Palo Alto, Calif., April 1 – The Reliable Analyst Group has unveiled a new system designed to model the software industry. Designed for use by software development managers and investors, the new system, dubbed the “Mystic Sextant,” is said to offer uniform standards for accurately assessing disparate technology vendors.
The heart of the Mystic Sextant is a six-dimensional hypersphere that graphs key performance indicators for technology companies using a variety of metrics, explained Buffy DeJour, principal analyst for RAG, who is also associate professor of n-space mathematics at CalTech and part-time Santa Monica lifeguard.
“The log-log axes on each of the six dimensions makes it super-duper-easy for buyers and investors to compare each of the technology offerings in a specific market segment,” she said. “Anyone can use the model, as long as you can visualize and mentally transform a Euclidean space in which 6-polytopes and 5-spheres are constructed. Like, who can’t do that? Totally!”

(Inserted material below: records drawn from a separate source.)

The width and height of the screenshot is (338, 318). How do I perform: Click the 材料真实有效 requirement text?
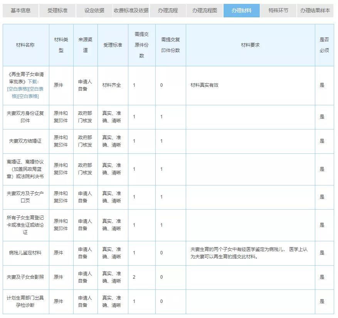pyautogui.click(x=205, y=85)
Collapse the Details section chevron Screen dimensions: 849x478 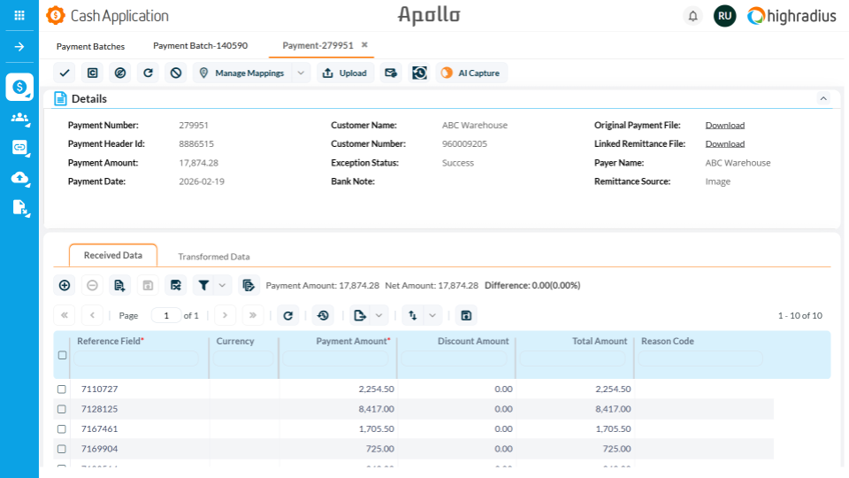point(823,98)
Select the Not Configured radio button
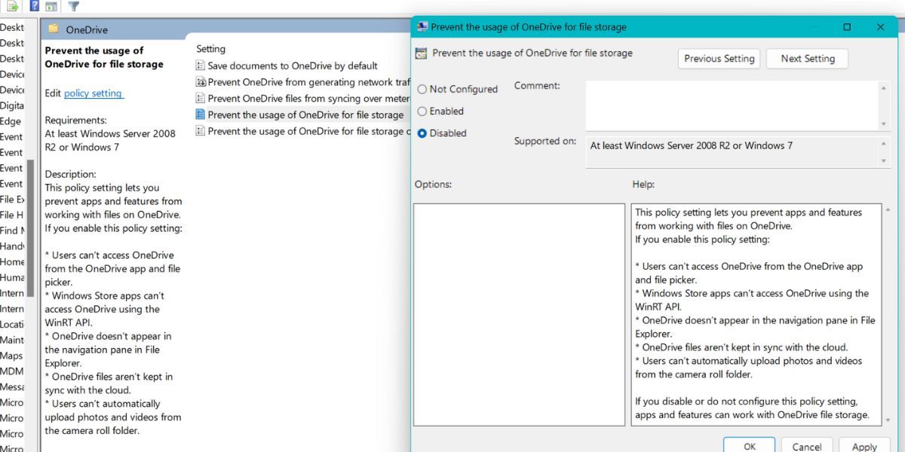The width and height of the screenshot is (905, 452). [x=422, y=89]
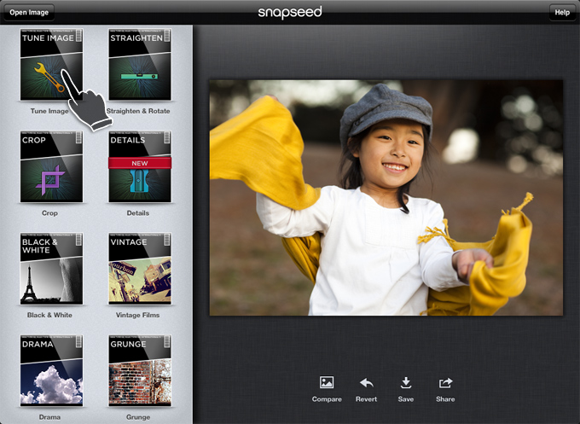
Task: Click the snapseed title logo
Action: point(289,12)
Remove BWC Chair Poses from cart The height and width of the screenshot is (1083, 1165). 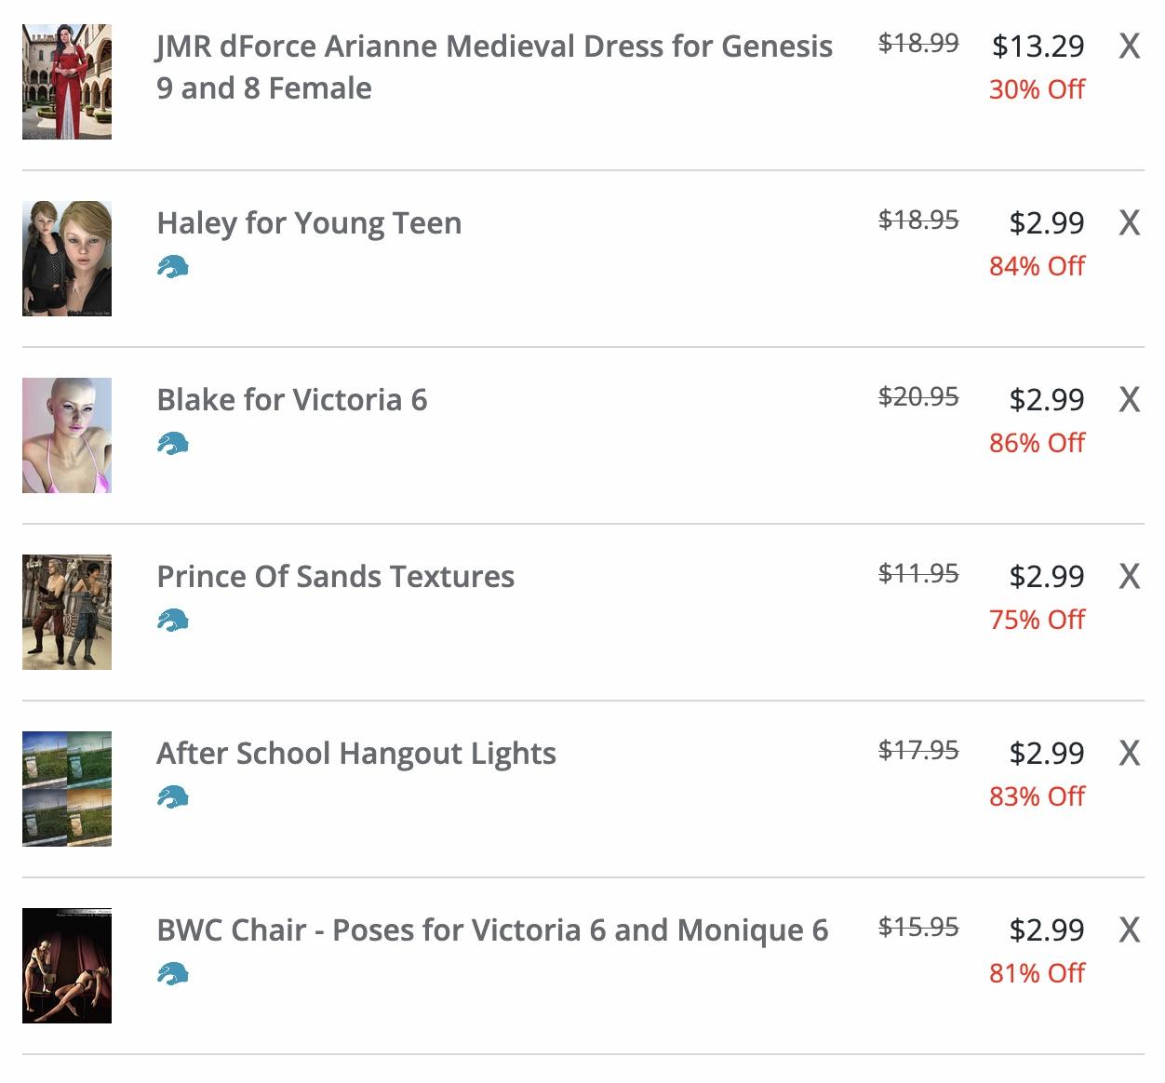tap(1129, 929)
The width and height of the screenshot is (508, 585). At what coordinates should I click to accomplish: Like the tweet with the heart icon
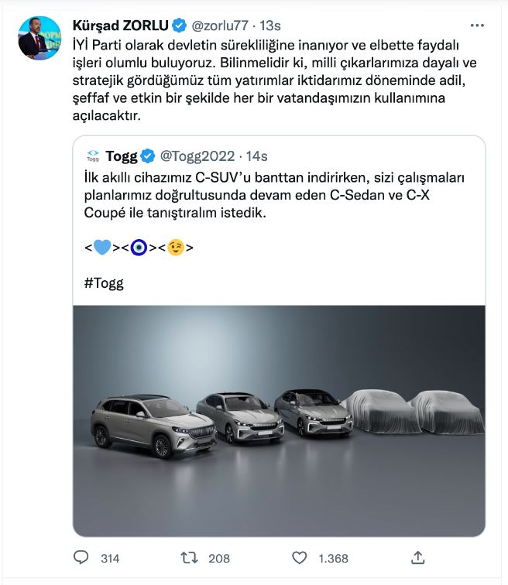click(300, 557)
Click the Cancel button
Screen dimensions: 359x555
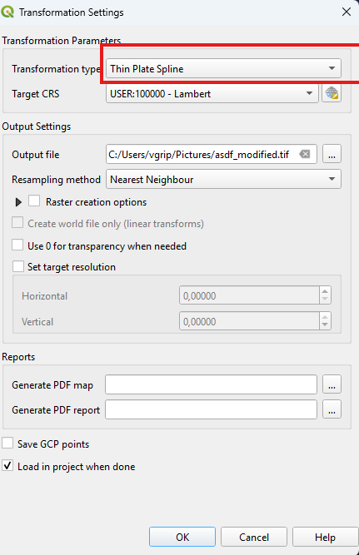[x=254, y=537]
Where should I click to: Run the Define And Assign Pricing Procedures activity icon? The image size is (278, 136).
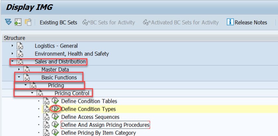point(55,125)
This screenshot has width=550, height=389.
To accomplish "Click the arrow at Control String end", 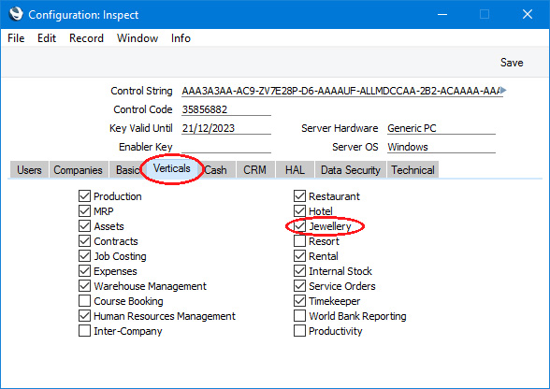I will [x=503, y=90].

Long-range perspective, operational efficiency and commitment to purchasing RAG’s comprehensive consulting services are three of the Mystic Sextant axes, said DeJour. The others are the depth of the company’s net cash balance, percentage of budget devoted to research and development, and percentage of annual budget used to hire RAG analysts to author white papers and host Webcasts, she explained.

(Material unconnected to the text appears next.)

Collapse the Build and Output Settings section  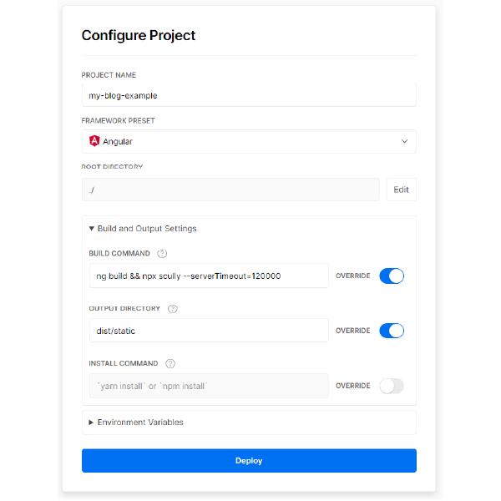click(x=143, y=229)
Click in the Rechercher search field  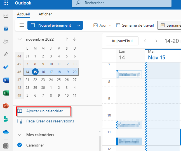(122, 3)
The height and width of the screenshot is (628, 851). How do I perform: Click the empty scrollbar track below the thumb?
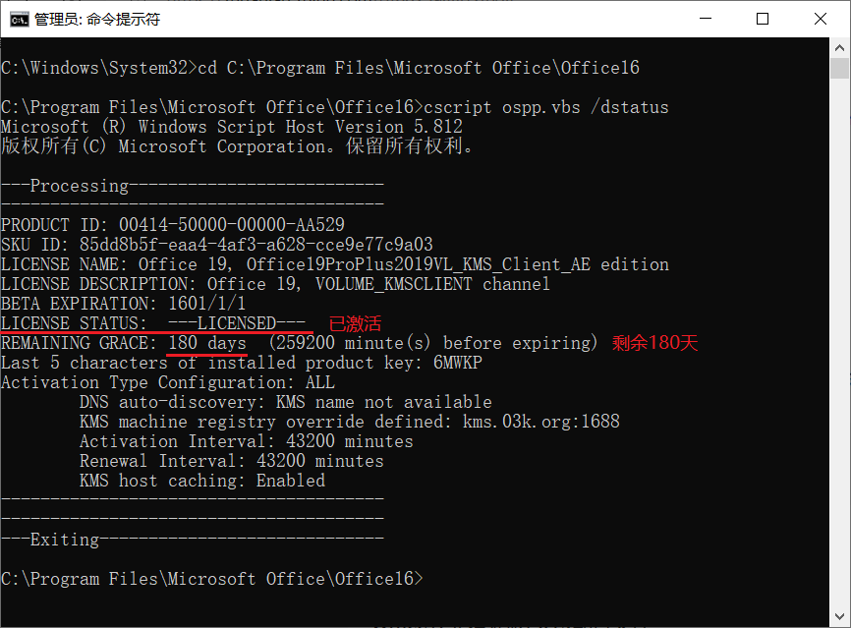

The Mystic Sextant system is both transparent and facilitates comparisons of competing technology and vendors, said J. Marcus Wellington-Smythe IV, senior design pattern expert at the Institute for Software Behavioral Studies, who helped formally prove the theoretical mathematical underpinnings of the model. “It’s foolproof!” he said.

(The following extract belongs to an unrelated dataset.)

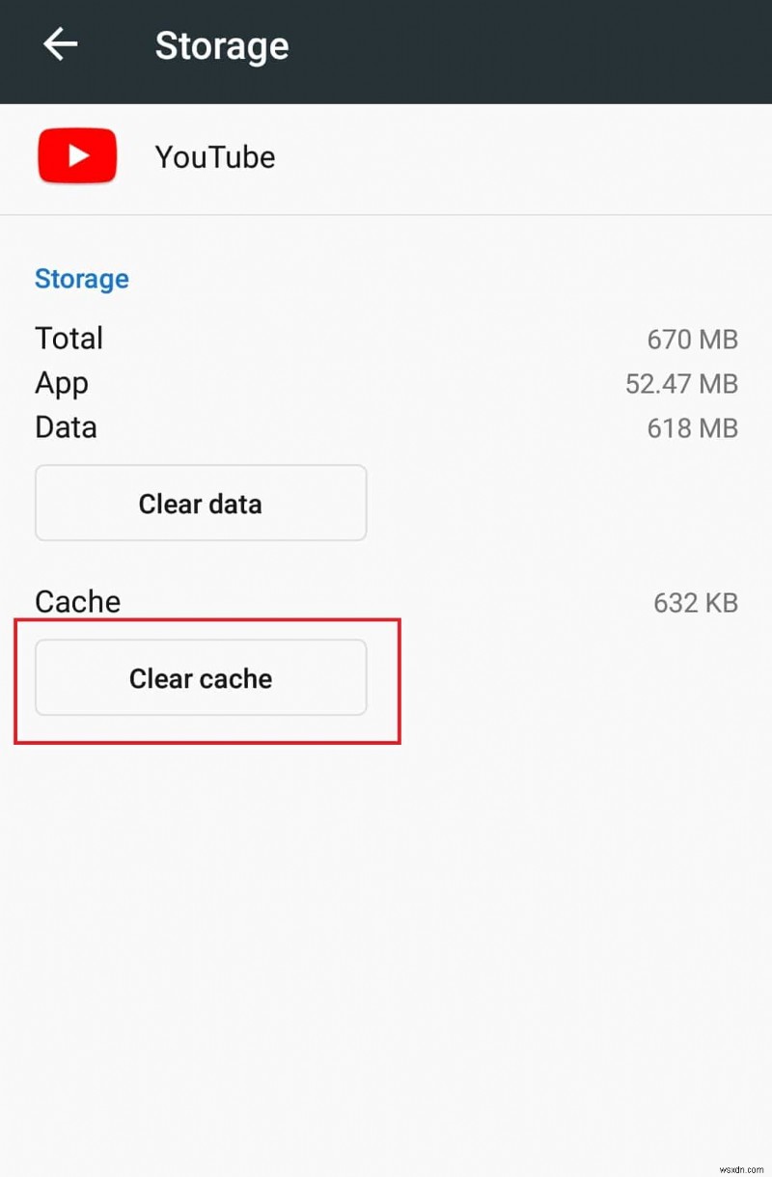772x1177 pixels.
Task: Click the blue Storage section heading
Action: click(82, 279)
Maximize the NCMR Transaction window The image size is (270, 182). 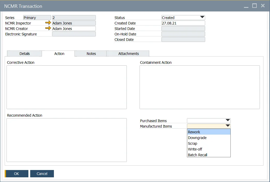pyautogui.click(x=254, y=6)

When asked about the metrics based on a technology company’s commitment to buying RAG services, DeJour said, “The ‘RAG Spend’ axes are key to understanding the Mystic Sextant 5-sphere, which you might also know as a hypersphere in six dimensions. Quantifying how much a company is willing to spend with RAG demonstrates management’s long-range vision and their ability to execute on that vision. As if they could execute vision without our help. Like, seriously.”
DeJour is writing a book explaining the industry modeling system, “Mystic Sextants and Six-Dimensional Hyperspheres for Dummies.”
The biggest challenge facing RAG, said Wellington-Smythe, is finding the appropriate technology for disseminating the Mystic Sextant results to clients. “It’s not easy to accurately reproduce a 5-sphere in a PDF,” he sighed, “and current browser-based AJAX controls are sadly lacking.” The analyst firm hopes to have the problem solved shortly, said DeJour. “Totally!”